### What to work on
Extract precisely the lines that run from the line containing "Where should I" to the end of the records below, with both ends included and pictures omitted.

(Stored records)
——————————

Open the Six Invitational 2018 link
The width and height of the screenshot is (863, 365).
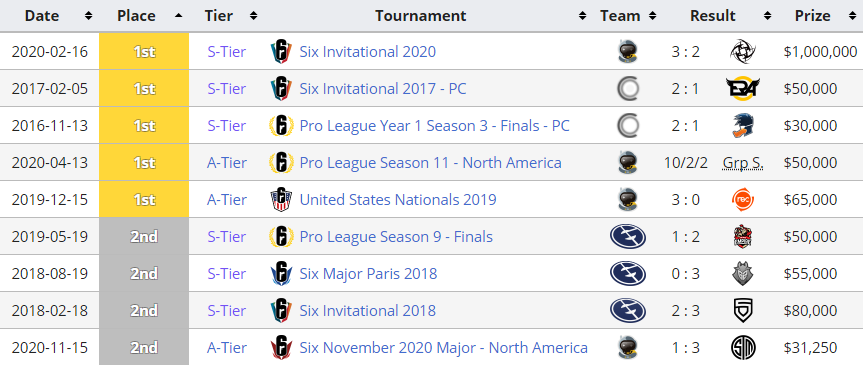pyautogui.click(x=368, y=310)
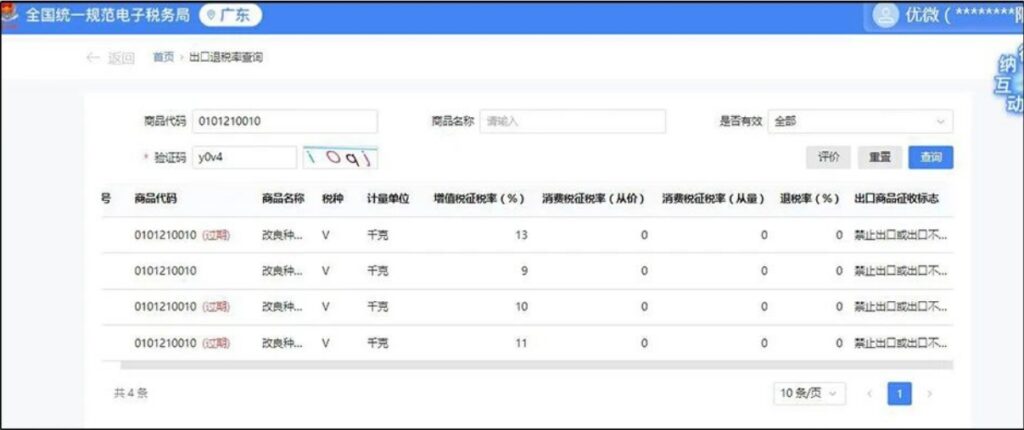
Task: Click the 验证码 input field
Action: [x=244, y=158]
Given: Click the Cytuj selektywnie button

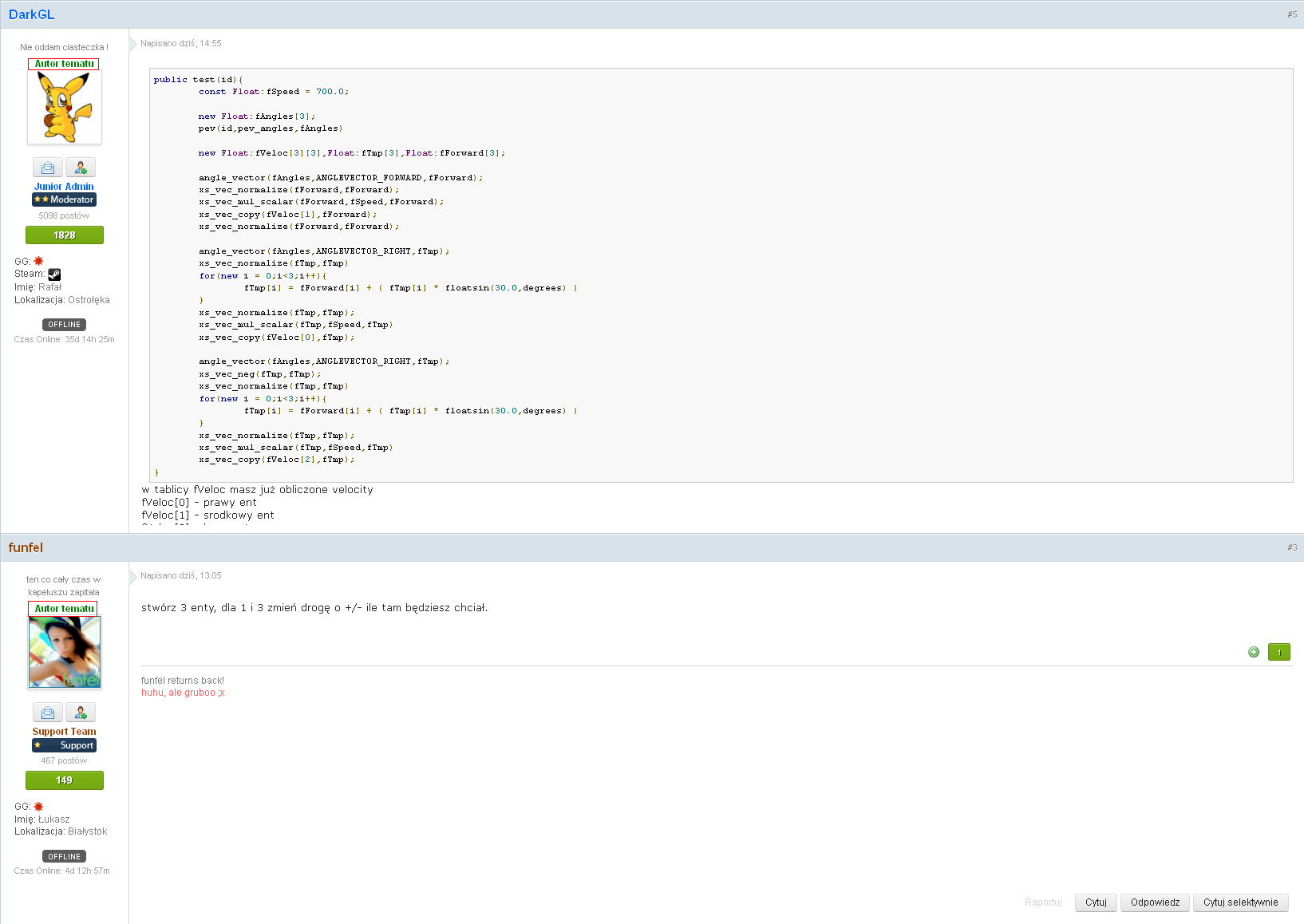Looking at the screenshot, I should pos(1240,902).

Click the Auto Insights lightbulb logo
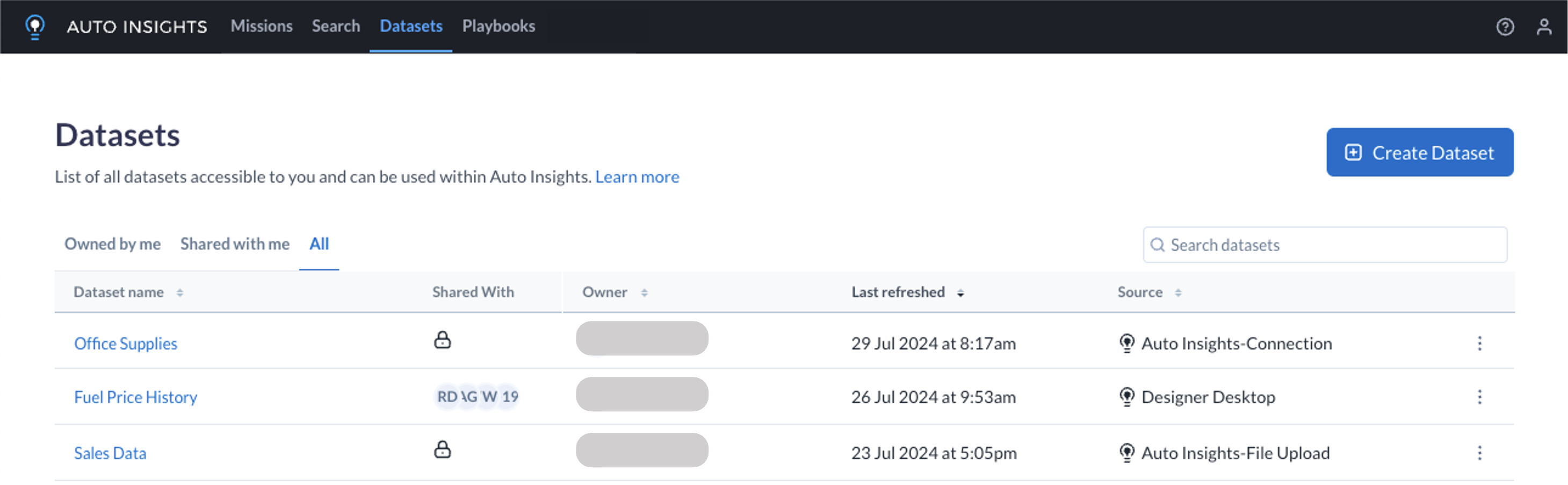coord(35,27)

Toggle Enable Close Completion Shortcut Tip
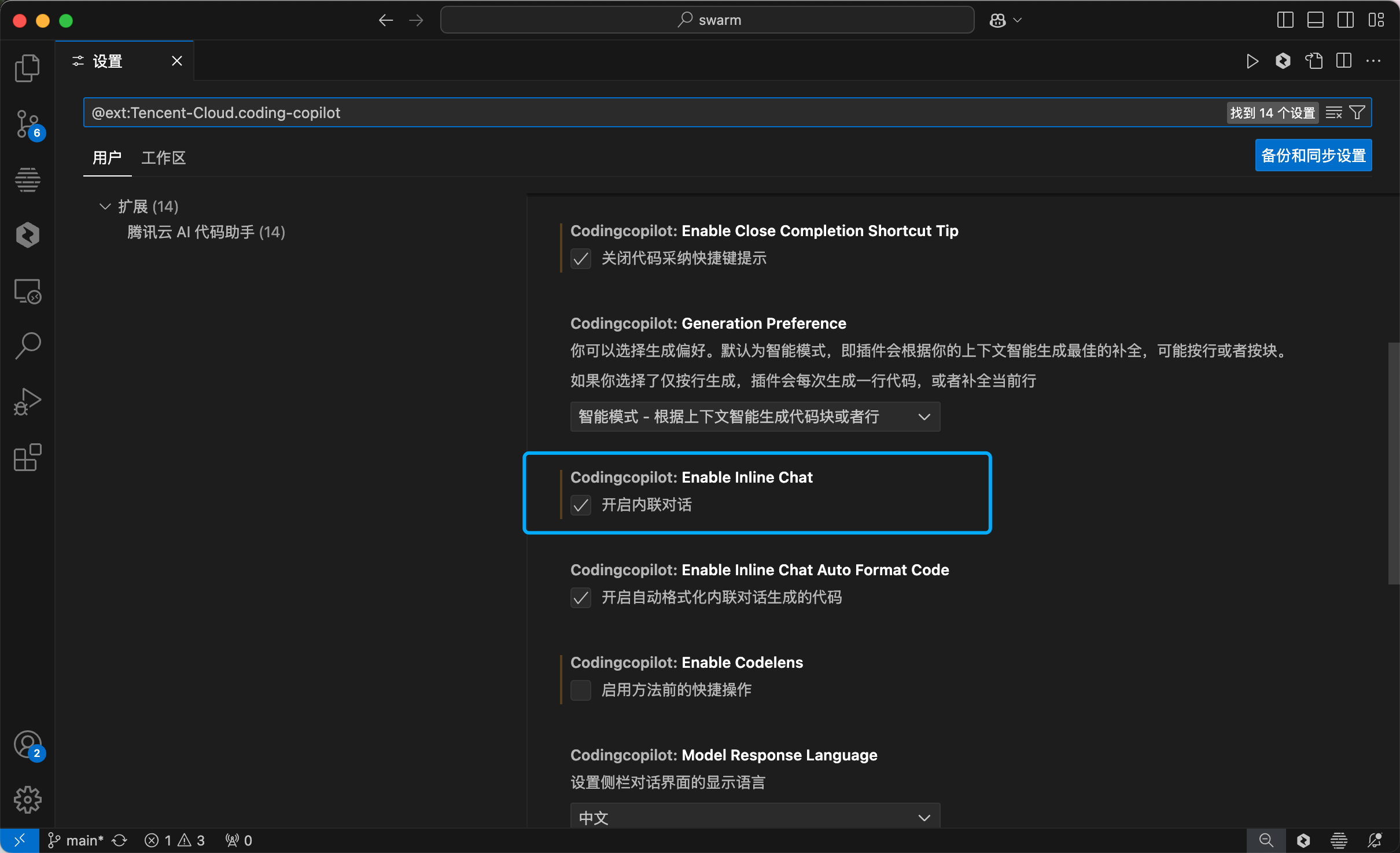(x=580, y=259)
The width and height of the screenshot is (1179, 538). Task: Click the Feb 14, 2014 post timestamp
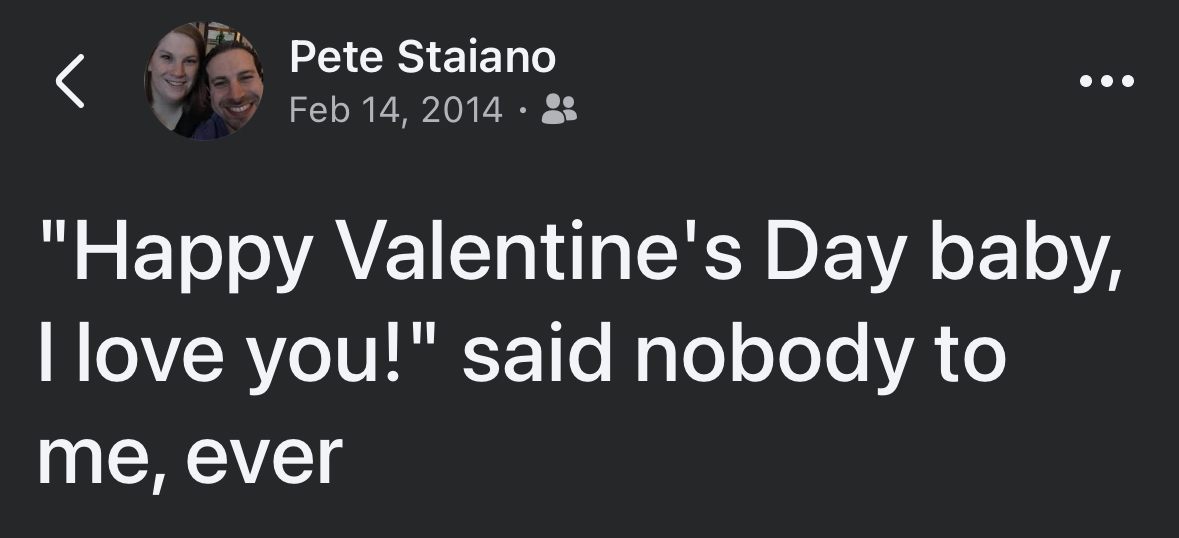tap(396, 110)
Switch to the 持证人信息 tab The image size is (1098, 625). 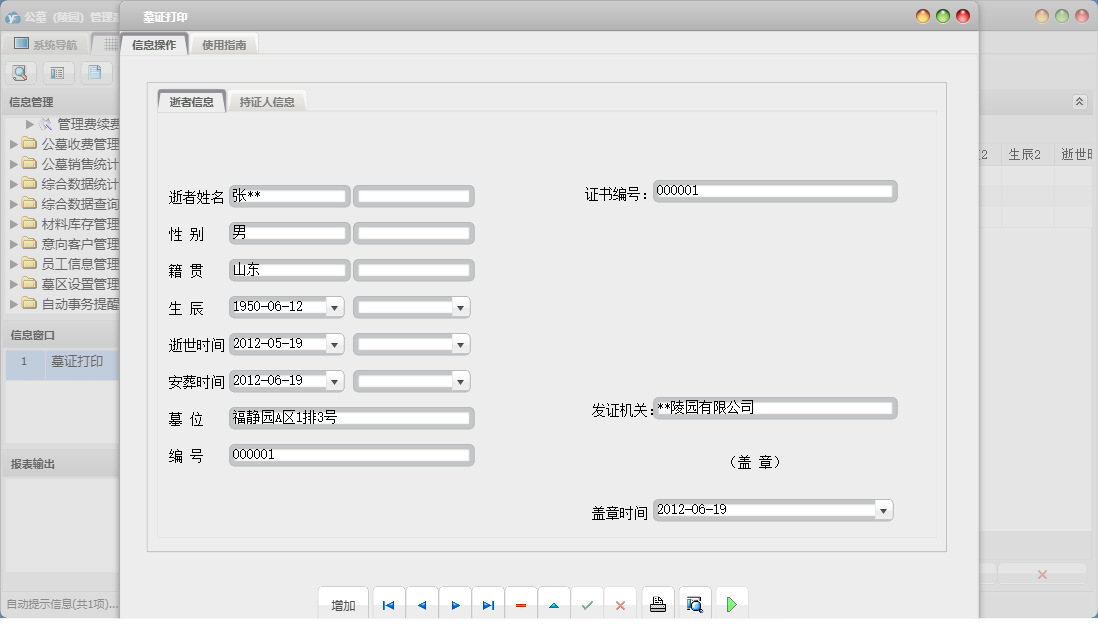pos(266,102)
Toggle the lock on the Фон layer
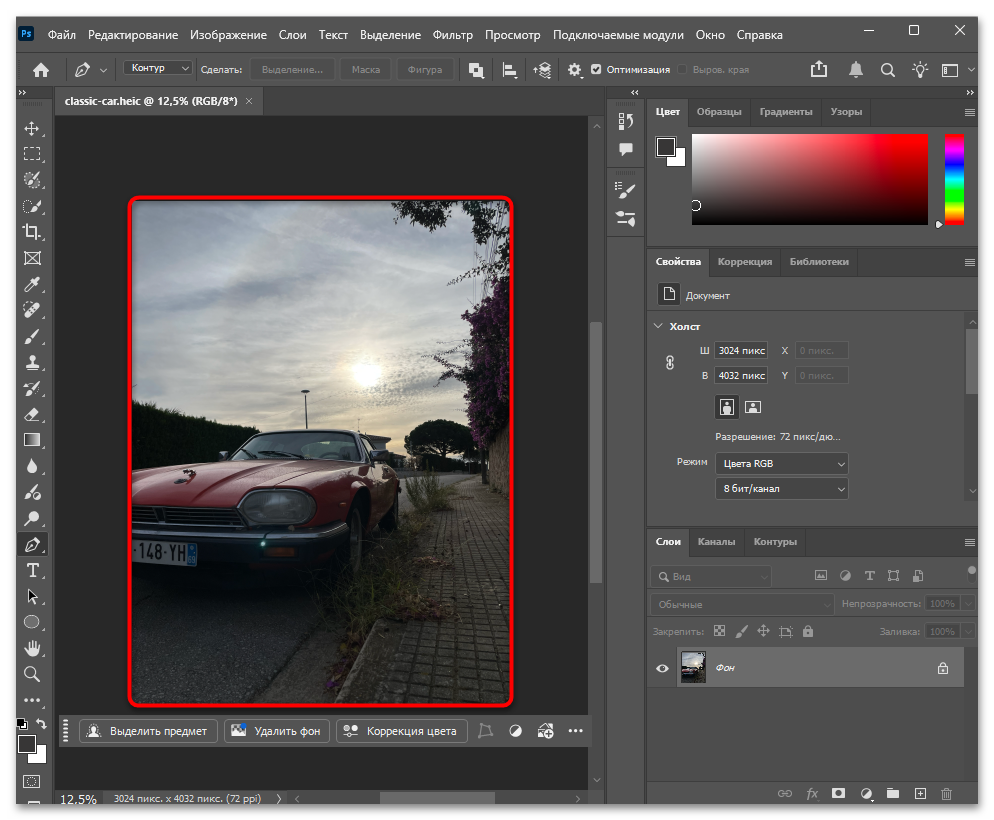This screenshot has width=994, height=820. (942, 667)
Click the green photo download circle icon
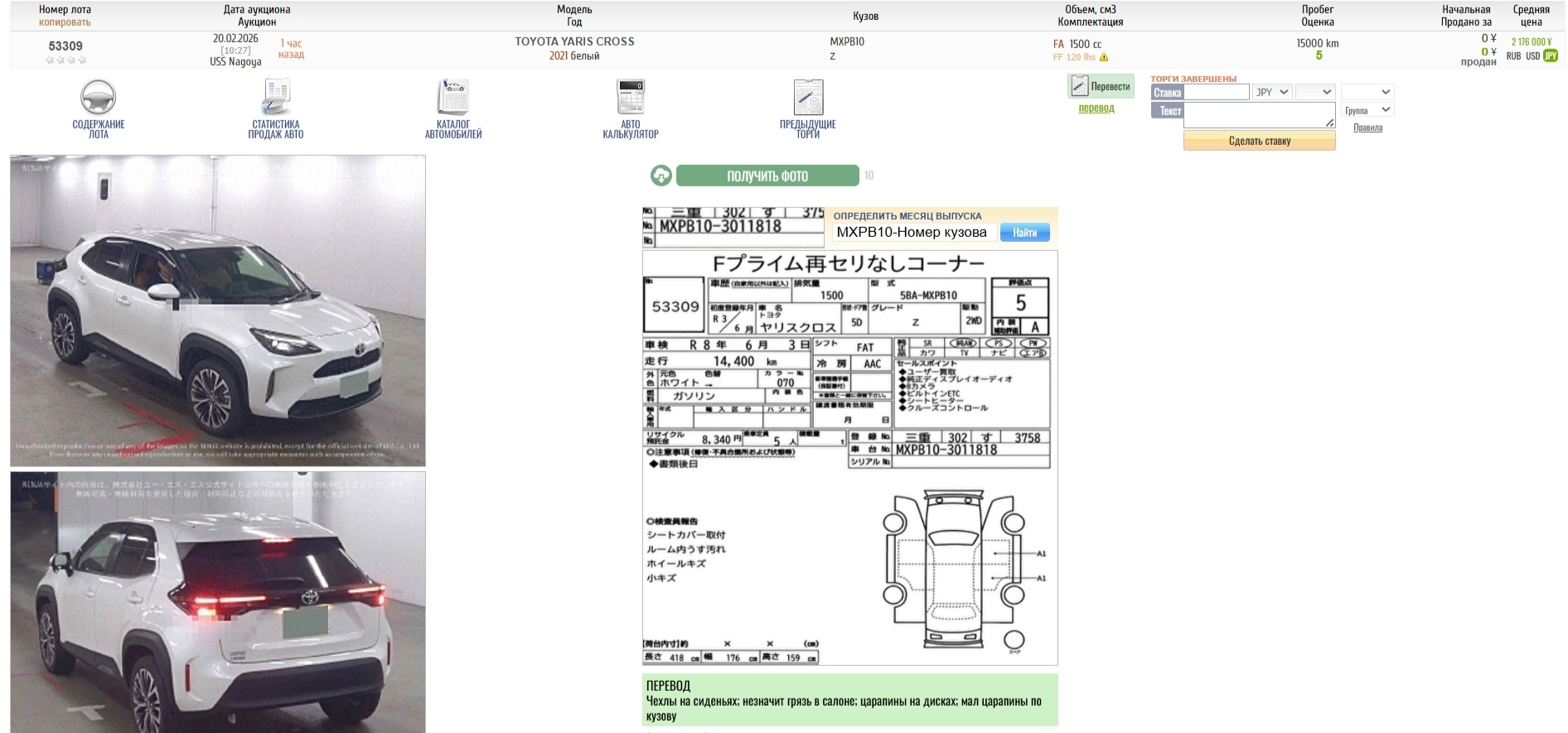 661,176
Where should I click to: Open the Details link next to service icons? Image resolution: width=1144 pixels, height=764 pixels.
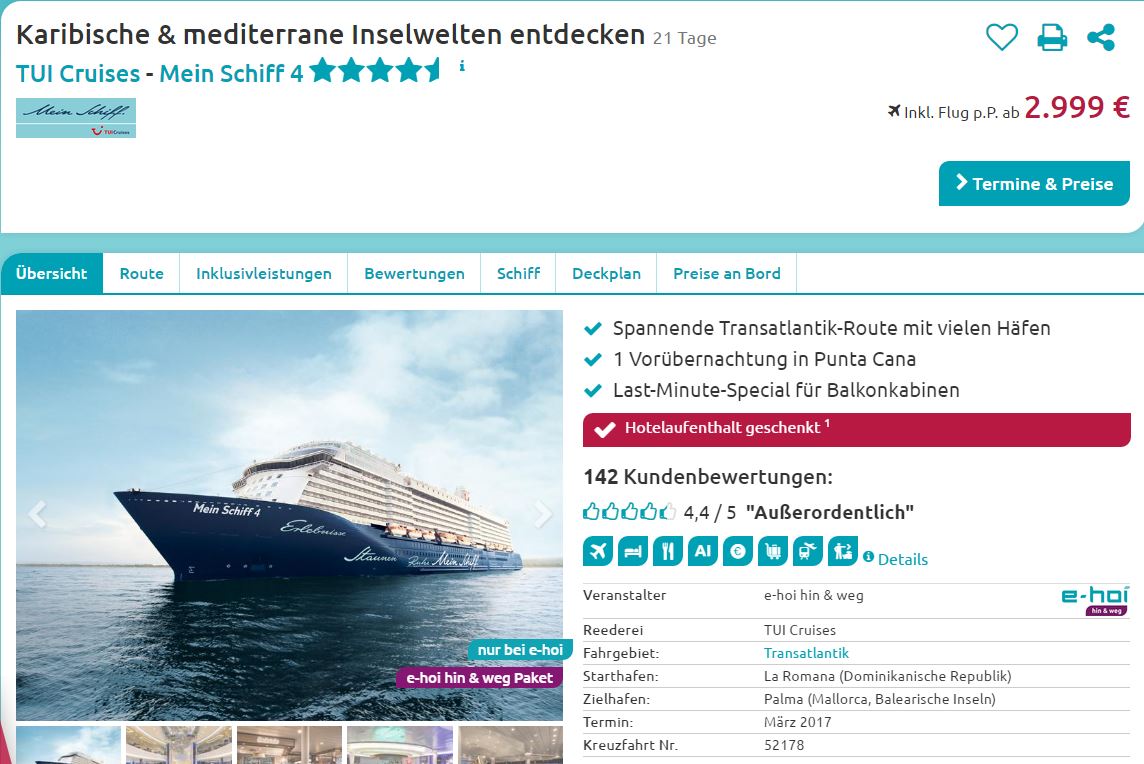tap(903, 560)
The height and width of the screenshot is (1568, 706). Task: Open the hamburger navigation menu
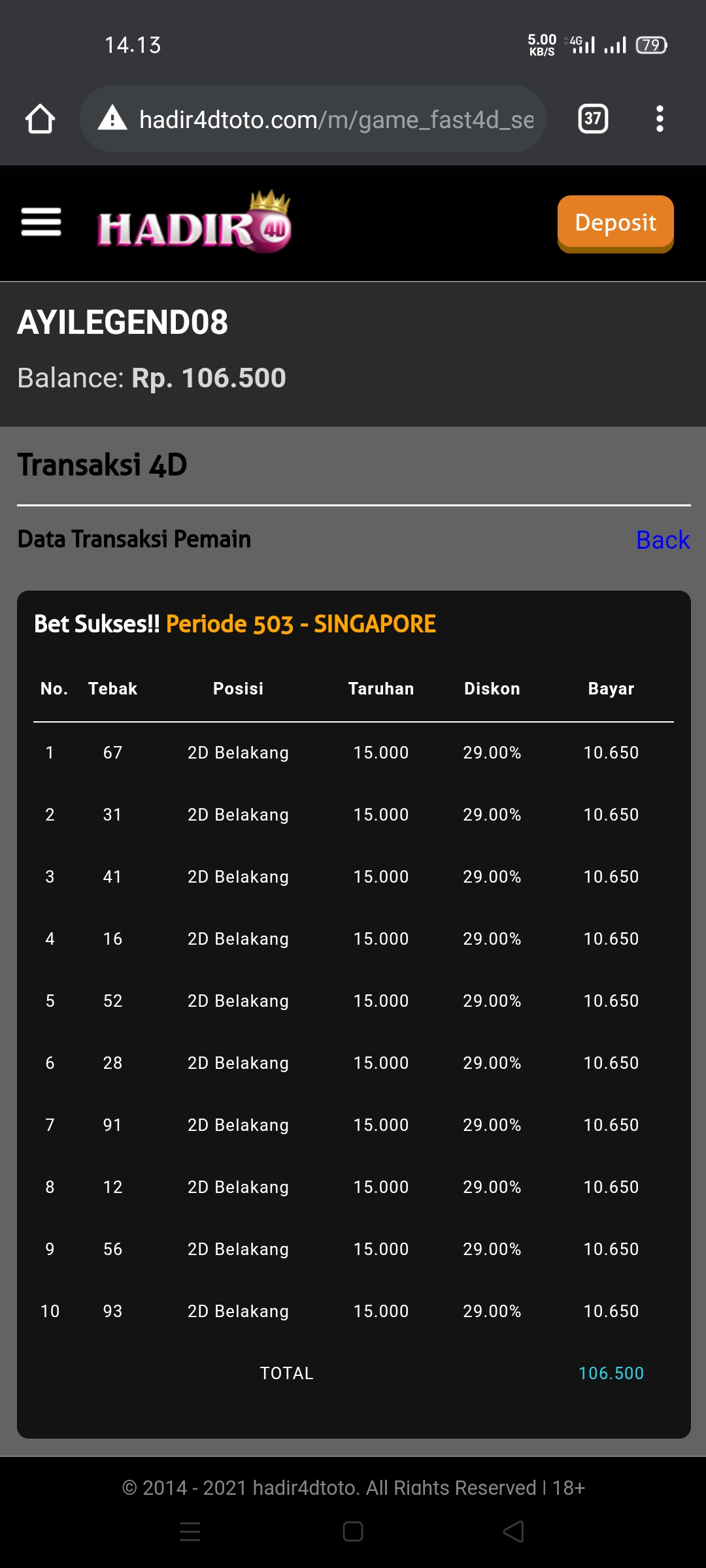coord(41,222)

——————————

### Output for this task
Where should I click to: Open the Details link next to service icons? Image resolution: width=1144 pixels, height=764 pixels.
tap(903, 560)
The height and width of the screenshot is (1568, 706). Task: Open the hamburger navigation menu
coord(41,222)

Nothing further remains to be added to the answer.